__WHAT TO PRODUCE__. The entries should each be set down again precisely.

___ SOURCE DATA ___

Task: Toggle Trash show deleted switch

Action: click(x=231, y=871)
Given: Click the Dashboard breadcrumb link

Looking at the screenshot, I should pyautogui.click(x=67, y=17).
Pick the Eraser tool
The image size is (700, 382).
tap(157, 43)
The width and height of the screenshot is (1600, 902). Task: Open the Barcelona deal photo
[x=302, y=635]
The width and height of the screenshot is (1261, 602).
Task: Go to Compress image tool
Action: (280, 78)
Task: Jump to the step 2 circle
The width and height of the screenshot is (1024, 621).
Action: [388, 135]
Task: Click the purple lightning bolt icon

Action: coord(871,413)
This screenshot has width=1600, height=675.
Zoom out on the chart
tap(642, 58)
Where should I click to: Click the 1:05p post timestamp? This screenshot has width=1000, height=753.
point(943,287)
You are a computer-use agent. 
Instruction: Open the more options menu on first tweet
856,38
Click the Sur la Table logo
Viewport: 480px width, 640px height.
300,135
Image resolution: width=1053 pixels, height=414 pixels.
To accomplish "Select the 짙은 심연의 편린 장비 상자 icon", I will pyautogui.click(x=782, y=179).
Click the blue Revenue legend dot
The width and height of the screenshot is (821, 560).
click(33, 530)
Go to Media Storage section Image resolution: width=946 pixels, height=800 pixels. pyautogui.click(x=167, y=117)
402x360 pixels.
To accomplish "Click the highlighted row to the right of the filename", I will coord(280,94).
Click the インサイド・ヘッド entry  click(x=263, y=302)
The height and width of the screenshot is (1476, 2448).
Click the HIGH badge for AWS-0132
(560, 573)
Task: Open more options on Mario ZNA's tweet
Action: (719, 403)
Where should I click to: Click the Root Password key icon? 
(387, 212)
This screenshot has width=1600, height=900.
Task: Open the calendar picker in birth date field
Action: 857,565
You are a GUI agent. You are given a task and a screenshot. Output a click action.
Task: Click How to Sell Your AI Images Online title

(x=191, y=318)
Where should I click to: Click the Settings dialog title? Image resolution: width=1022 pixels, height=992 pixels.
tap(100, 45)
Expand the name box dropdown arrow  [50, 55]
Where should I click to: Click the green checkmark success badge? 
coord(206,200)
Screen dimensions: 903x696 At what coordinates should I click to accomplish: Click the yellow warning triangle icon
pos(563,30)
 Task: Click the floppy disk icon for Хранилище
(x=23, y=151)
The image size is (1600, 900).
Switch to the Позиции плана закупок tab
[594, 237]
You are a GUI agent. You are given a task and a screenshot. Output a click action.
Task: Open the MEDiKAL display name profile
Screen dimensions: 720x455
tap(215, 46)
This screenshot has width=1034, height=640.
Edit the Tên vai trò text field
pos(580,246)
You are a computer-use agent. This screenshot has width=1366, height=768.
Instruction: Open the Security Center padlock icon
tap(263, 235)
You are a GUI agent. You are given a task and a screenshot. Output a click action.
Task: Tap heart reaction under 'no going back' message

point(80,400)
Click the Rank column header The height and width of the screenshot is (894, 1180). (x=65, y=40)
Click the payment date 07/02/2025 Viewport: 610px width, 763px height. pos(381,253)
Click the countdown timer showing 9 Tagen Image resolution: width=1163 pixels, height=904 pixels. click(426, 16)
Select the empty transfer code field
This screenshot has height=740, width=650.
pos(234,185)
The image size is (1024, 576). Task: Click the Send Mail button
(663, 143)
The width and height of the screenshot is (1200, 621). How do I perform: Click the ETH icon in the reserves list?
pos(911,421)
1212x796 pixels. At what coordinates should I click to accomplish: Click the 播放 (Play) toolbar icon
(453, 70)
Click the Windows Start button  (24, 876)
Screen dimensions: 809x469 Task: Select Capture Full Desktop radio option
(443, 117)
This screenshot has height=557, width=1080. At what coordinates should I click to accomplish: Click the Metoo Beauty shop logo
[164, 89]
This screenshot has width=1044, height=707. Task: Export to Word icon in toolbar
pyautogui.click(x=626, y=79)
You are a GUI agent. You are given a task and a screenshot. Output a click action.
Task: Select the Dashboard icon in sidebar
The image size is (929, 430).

___

__WRITTEN SOLUTION__.
Task: Toggle Trash show deleted switch

Action: click(x=231, y=871)
Given: Click the Dashboard breadcrumb link

Looking at the screenshot, I should pyautogui.click(x=67, y=17).
Pick the Eraser tool
The image size is (700, 382).
tap(157, 43)
The width and height of the screenshot is (1600, 902). Task: Open the Barcelona deal photo
[x=302, y=635]
The width and height of the screenshot is (1261, 602).
Task: Go to Compress image tool
Action: (280, 78)
Task: Jump to the step 2 circle
The width and height of the screenshot is (1024, 621).
Action: [388, 135]
Task: Click the purple lightning bolt icon

Action: coord(871,413)
This screenshot has width=1600, height=675.
Zoom out on the chart
tap(642, 58)
Where should I click to: Click the 1:05p post timestamp? This screenshot has width=1000, height=753.
point(943,287)
You are a computer-use agent. 
Instruction: Open the more options menu on first tweet
856,38
Click the Sur la Table logo
Viewport: 480px width, 640px height.
300,135
Image resolution: width=1053 pixels, height=414 pixels.
To accomplish "Select the 짙은 심연의 편린 장비 상자 icon", I will pyautogui.click(x=782, y=179).
Click the blue Revenue legend dot
The width and height of the screenshot is (821, 560).
click(33, 530)
Go to Media Storage section Image resolution: width=946 pixels, height=800 pixels. pyautogui.click(x=167, y=117)
402x360 pixels.
To accomplish "Click the highlighted row to the right of the filename", I will coord(280,94).
Click the インサイド・ヘッド entry  click(x=263, y=302)
The height and width of the screenshot is (1476, 2448).
Click the HIGH badge for AWS-0132
(560, 573)
Task: Open more options on Mario ZNA's tweet
Action: (719, 403)
Where should I click to: Click the Root Password key icon? 
(387, 212)
This screenshot has width=1600, height=900.
Task: Open the calendar picker in birth date field
Action: 857,565
You are a GUI agent. You are given a task and a screenshot. Output a click action.
Task: Click How to Sell Your AI Images Online title

(x=191, y=318)
Where should I click to: Click the Settings dialog title? Image resolution: width=1022 pixels, height=992 pixels.
tap(100, 45)
Expand the name box dropdown arrow  [50, 55]
Where should I click to: Click the green checkmark success badge? 
coord(206,200)
Screen dimensions: 903x696 At what coordinates should I click to accomplish: Click the yellow warning triangle icon
pos(563,30)
 Task: Click the floppy disk icon for Хранилище
(x=23, y=151)
The image size is (1600, 900).
Switch to the Позиции плана закупок tab
[594, 237]
You are a GUI agent. You are given a task and a screenshot. Output a click action.
Task: Open the MEDiKAL display name profile
Screen dimensions: 720x455
tap(215, 46)
This screenshot has width=1034, height=640.
Edit the Tên vai trò text field
pos(580,246)
You are a computer-use agent. This screenshot has width=1366, height=768.
Instruction: Open the Security Center padlock icon
tap(263, 235)
You are a GUI agent. You are given a task and a screenshot. Output a click action.
Task: Tap heart reaction under 'no going back' message

point(80,400)
Click the Rank column header The height and width of the screenshot is (894, 1180). (x=65, y=40)
Click the payment date 07/02/2025 Viewport: 610px width, 763px height. pos(381,253)
Click the countdown timer showing 9 Tagen Image resolution: width=1163 pixels, height=904 pixels. click(426, 16)
Select the empty transfer code field
This screenshot has height=740, width=650.
pos(234,185)
The image size is (1024, 576). Task: Click the Send Mail button
(663, 143)
The width and height of the screenshot is (1200, 621). How do I perform: Click the ETH icon in the reserves list?
pos(911,421)
1212x796 pixels. At what coordinates should I click to accomplish: Click the 播放 (Play) toolbar icon
(453, 70)
Click the Windows Start button  (24, 876)
Screen dimensions: 809x469 Task: Select Capture Full Desktop radio option
(443, 117)
This screenshot has height=557, width=1080. At what coordinates should I click to accomplish: Click the Metoo Beauty shop logo
[164, 89]
This screenshot has width=1044, height=707. Task: Export to Word icon in toolbar
pyautogui.click(x=626, y=79)
You are a GUI agent. You are given a task and a screenshot. Output a click action.
Task: Select the Dashboard icon in sidebar
The image size is (929, 430).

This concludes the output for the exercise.